ASSIGNED TASK
From the line containing "Copy the GTC CEO question message" to the last line of the data below, copy everything exactly and nothing else; pictures stay out.

ENTRIES SUPPLIED
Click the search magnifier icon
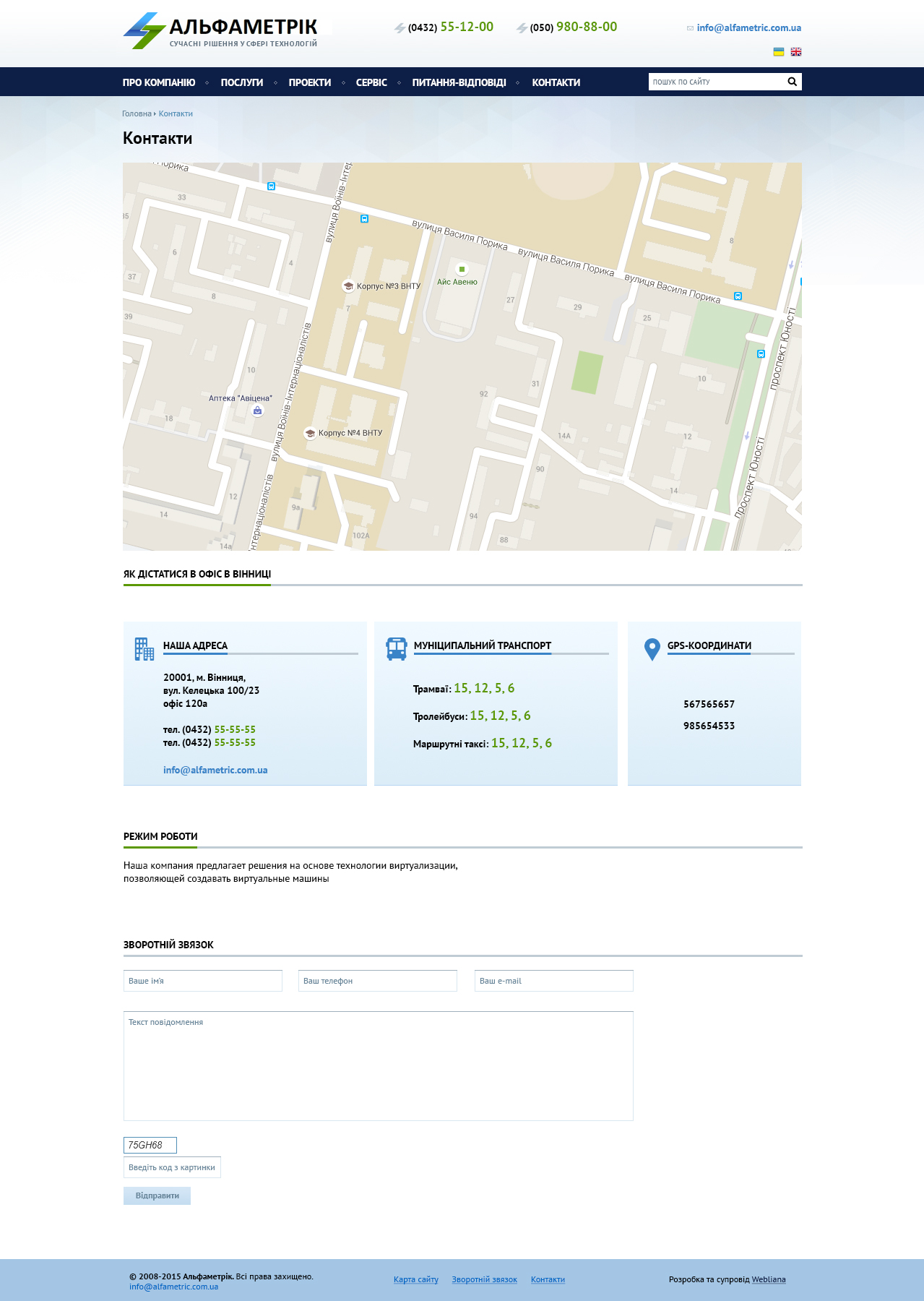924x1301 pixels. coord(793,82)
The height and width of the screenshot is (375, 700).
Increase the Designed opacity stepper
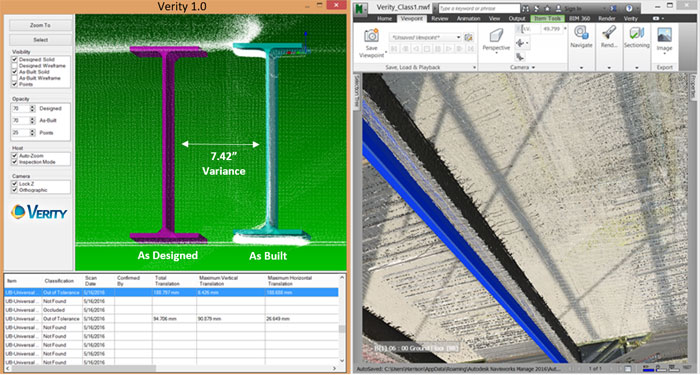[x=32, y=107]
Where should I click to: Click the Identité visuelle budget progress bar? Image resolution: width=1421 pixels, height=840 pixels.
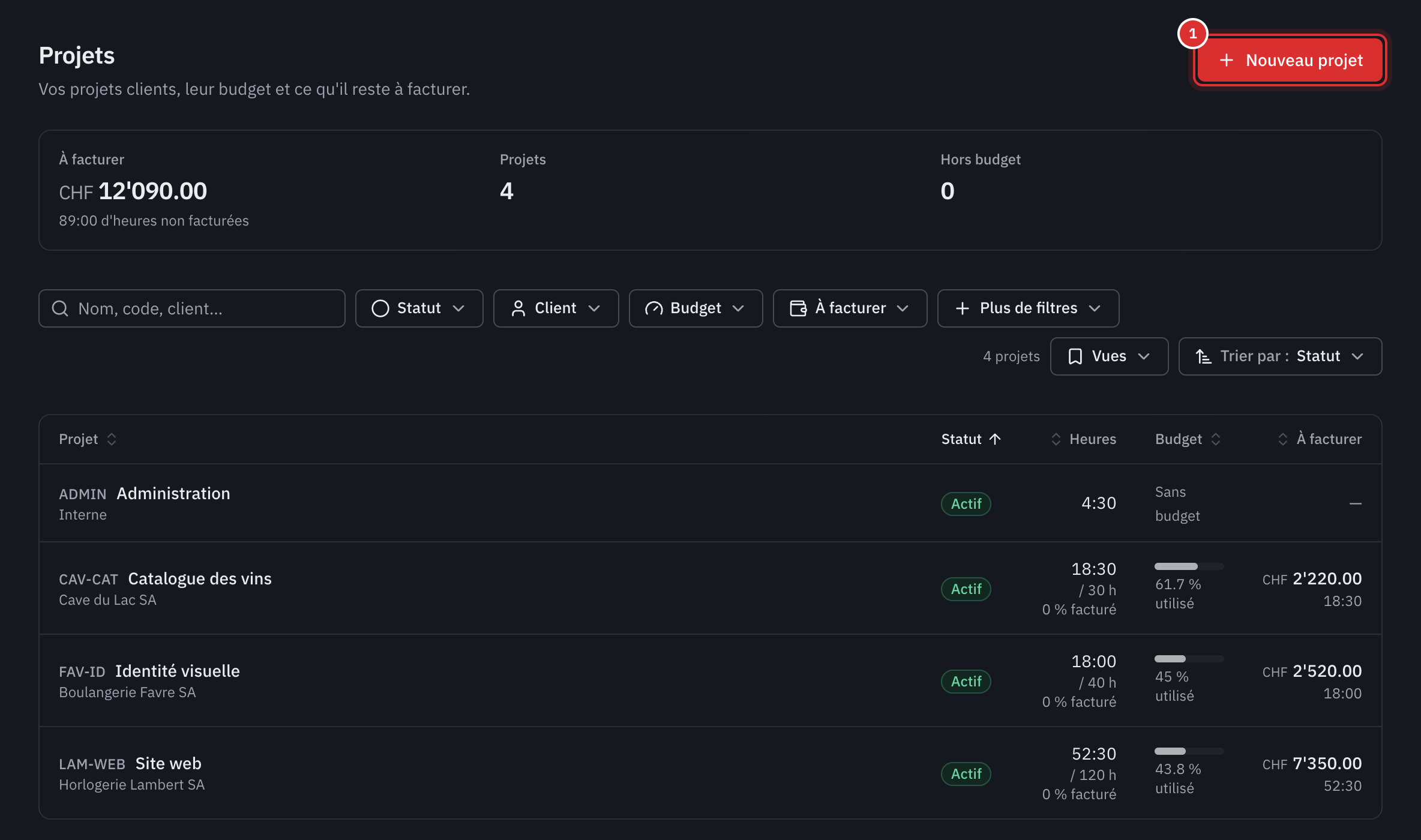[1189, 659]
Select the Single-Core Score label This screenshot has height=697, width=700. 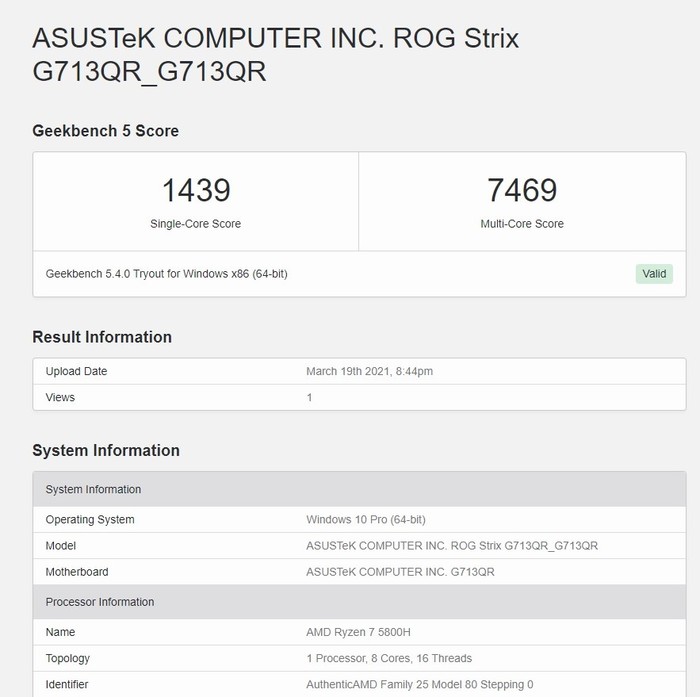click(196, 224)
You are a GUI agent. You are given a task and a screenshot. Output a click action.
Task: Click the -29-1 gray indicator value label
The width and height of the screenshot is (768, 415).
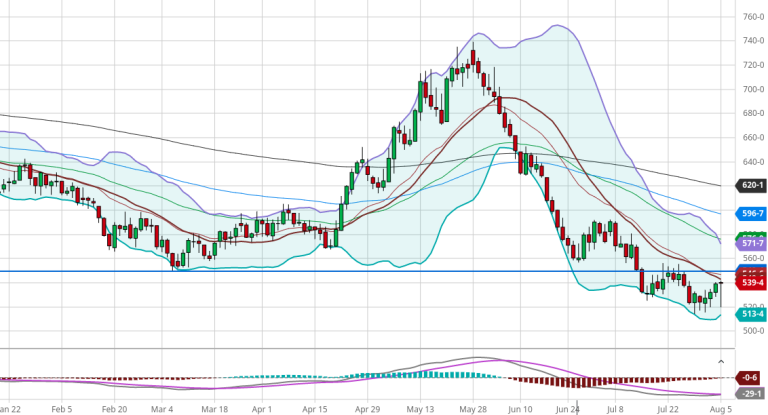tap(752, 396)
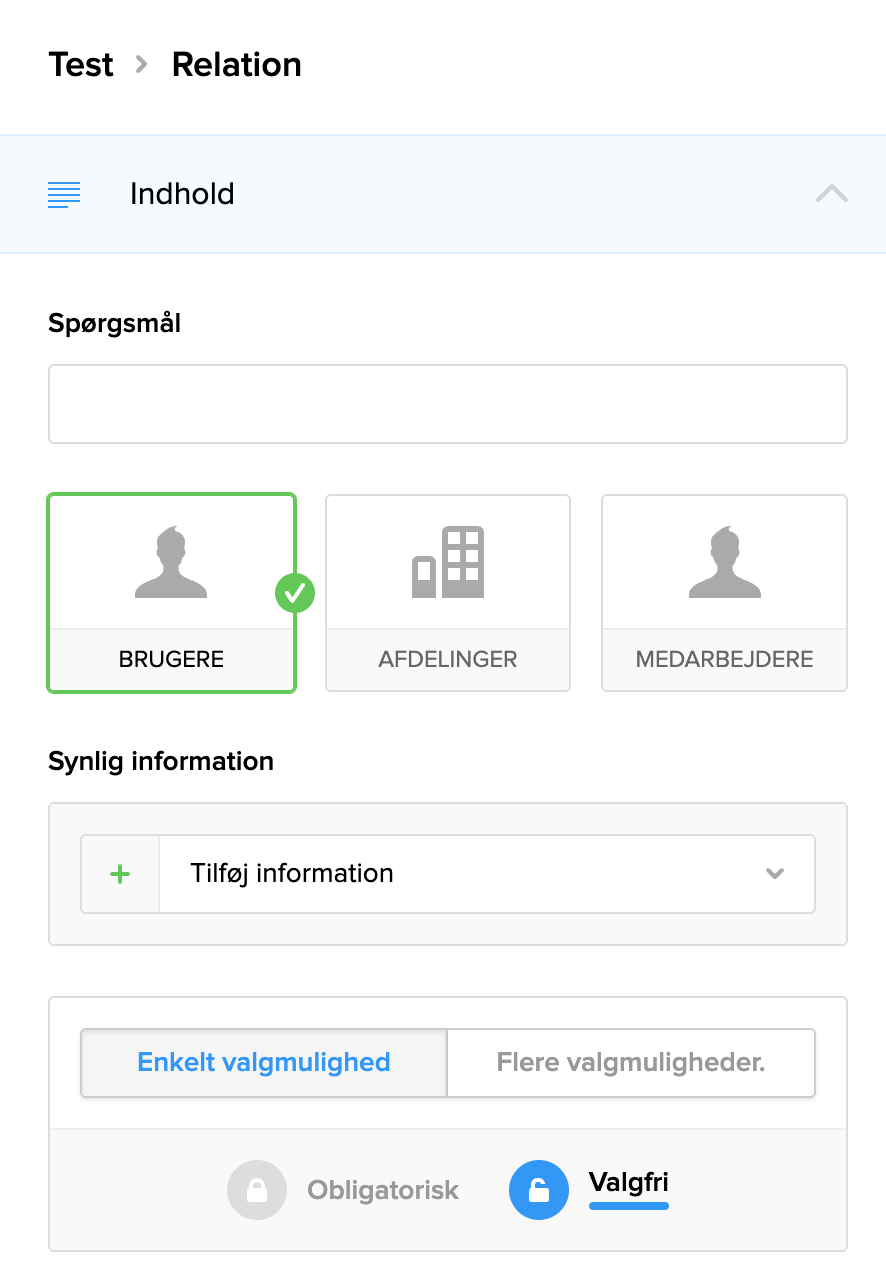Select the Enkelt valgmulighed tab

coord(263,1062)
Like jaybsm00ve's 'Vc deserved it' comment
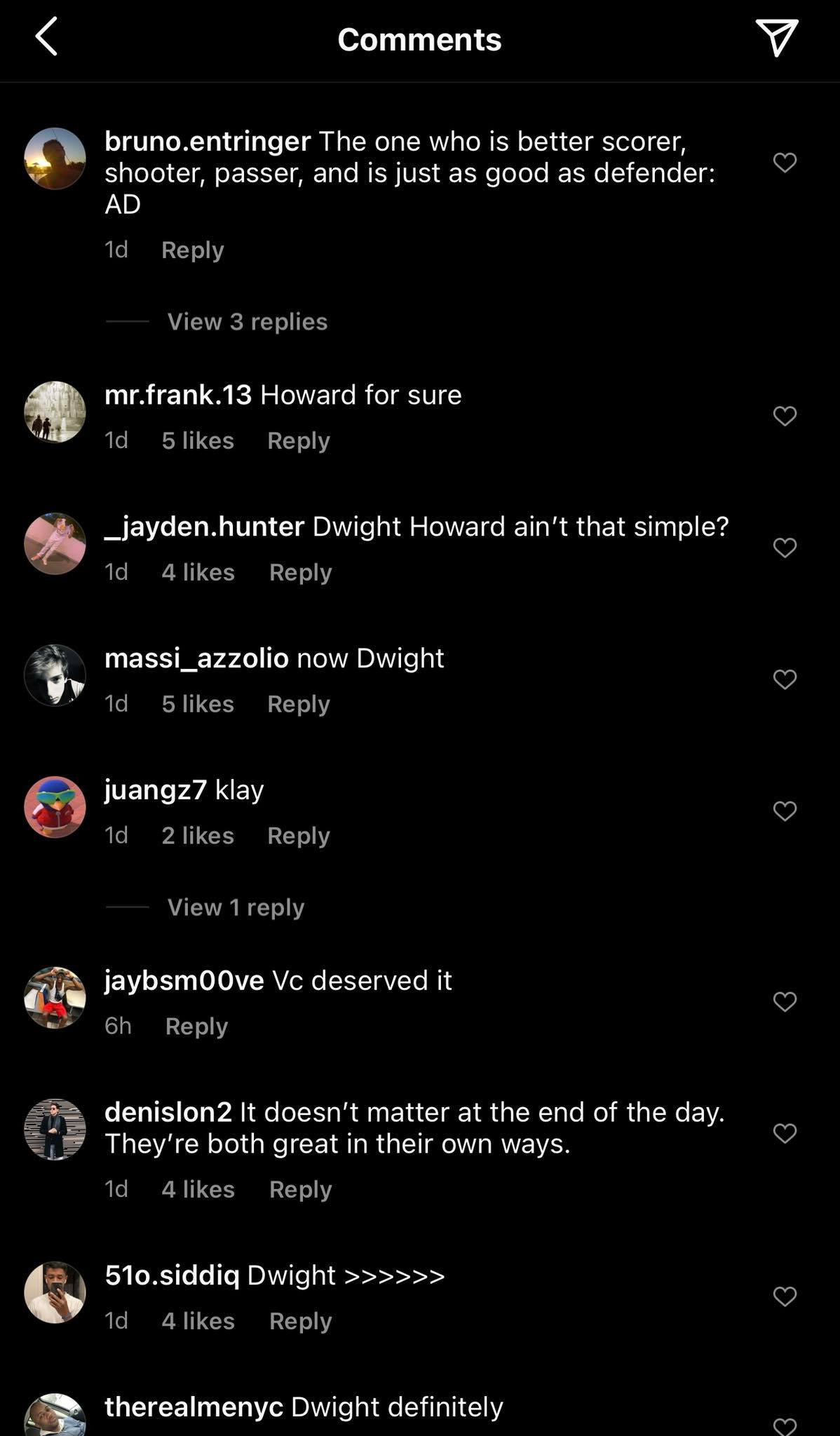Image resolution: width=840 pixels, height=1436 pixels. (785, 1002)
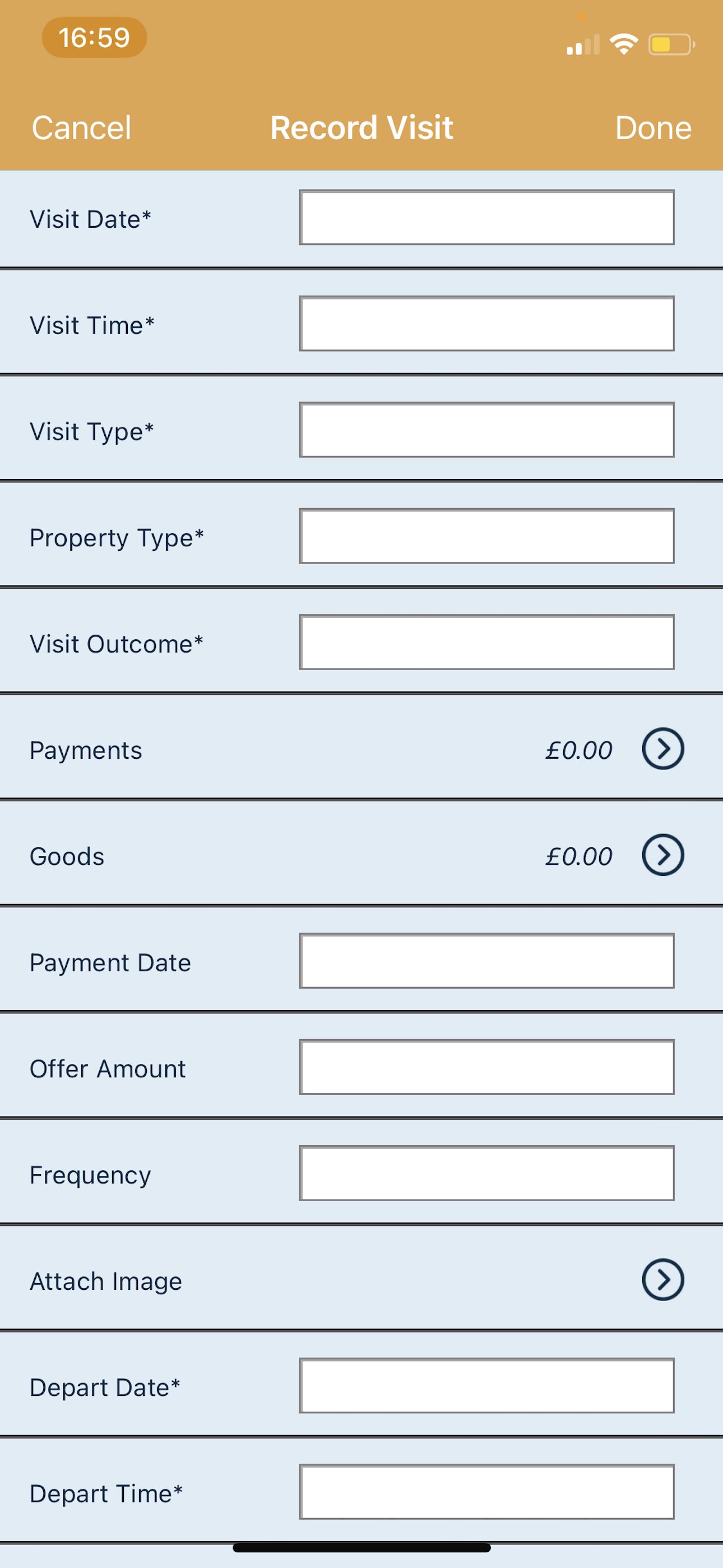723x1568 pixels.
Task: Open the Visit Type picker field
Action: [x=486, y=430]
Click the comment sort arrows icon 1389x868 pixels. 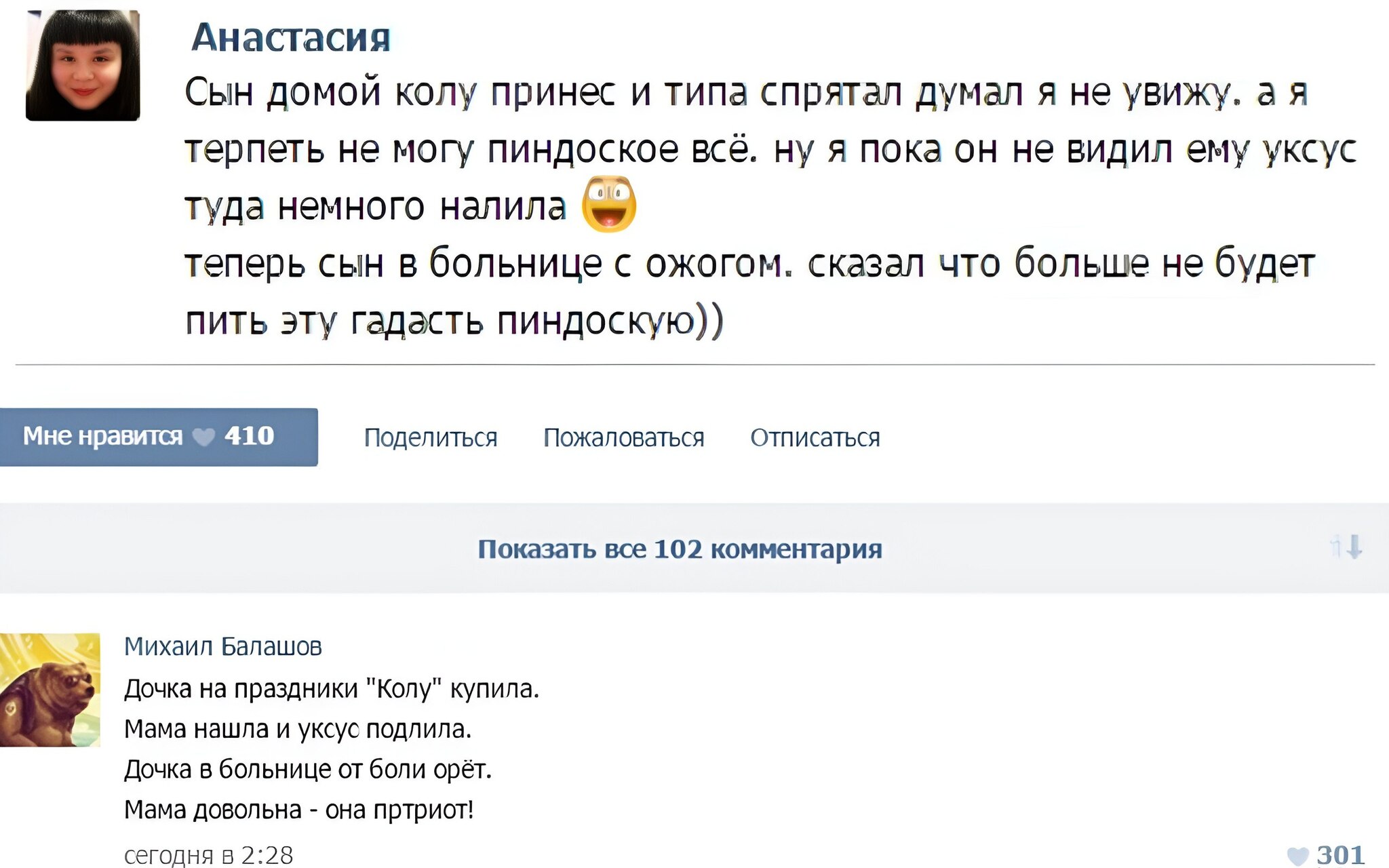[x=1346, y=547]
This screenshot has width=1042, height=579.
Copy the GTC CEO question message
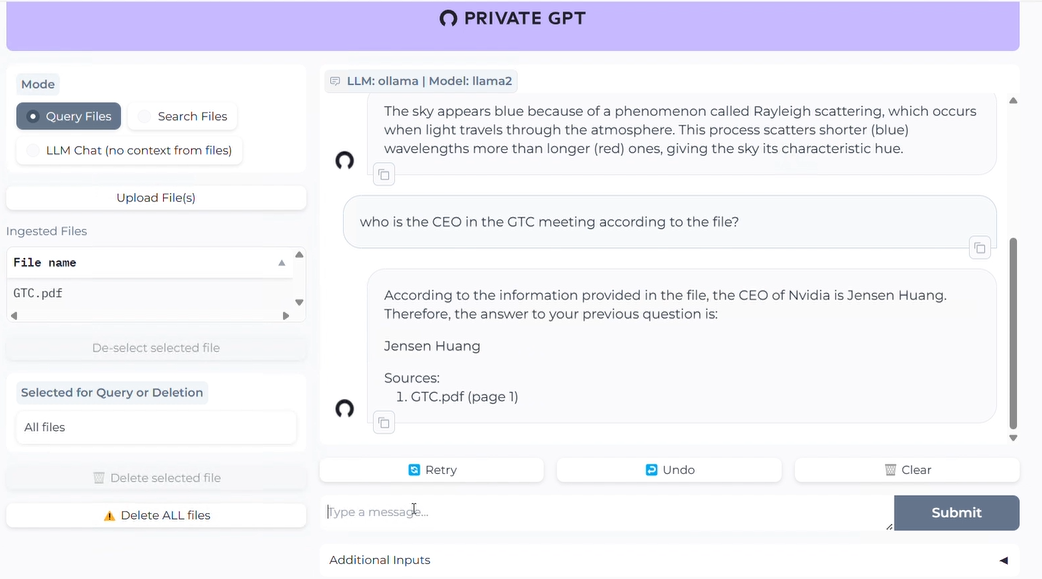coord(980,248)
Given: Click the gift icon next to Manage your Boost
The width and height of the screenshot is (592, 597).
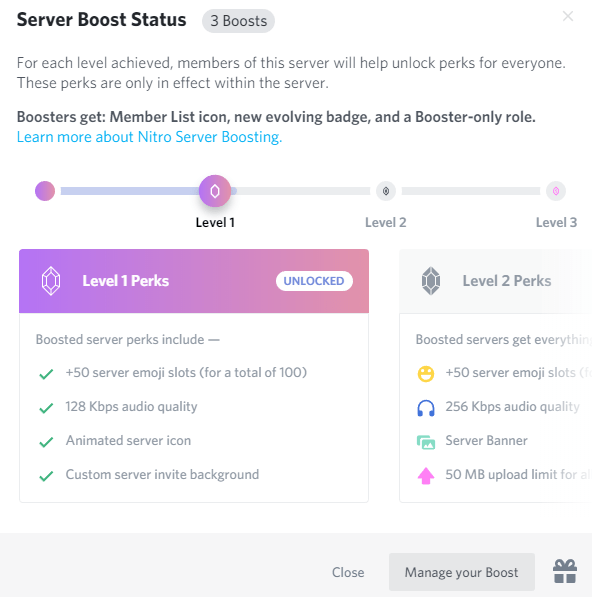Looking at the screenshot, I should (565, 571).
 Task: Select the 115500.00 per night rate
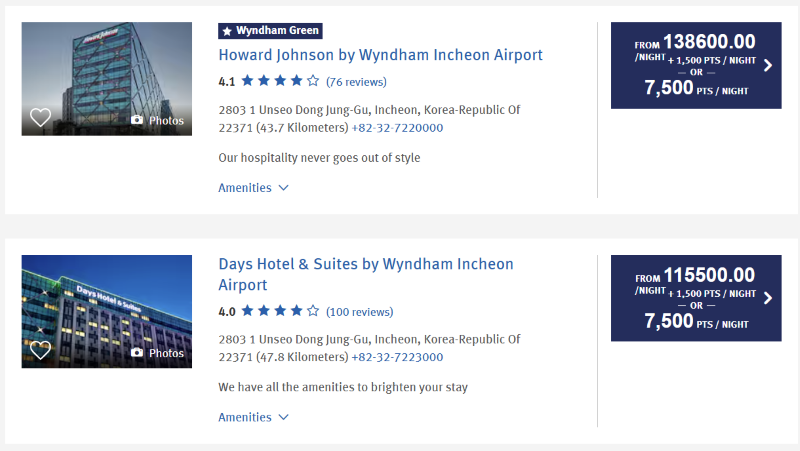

EXERCISE SOLUTION
Copy the GTC CEO question message
coord(980,248)
Given: Click the gift icon next to Manage your Boost
The width and height of the screenshot is (592, 597).
Looking at the screenshot, I should (565, 571).
 Task: Select the 115500.00 per night rate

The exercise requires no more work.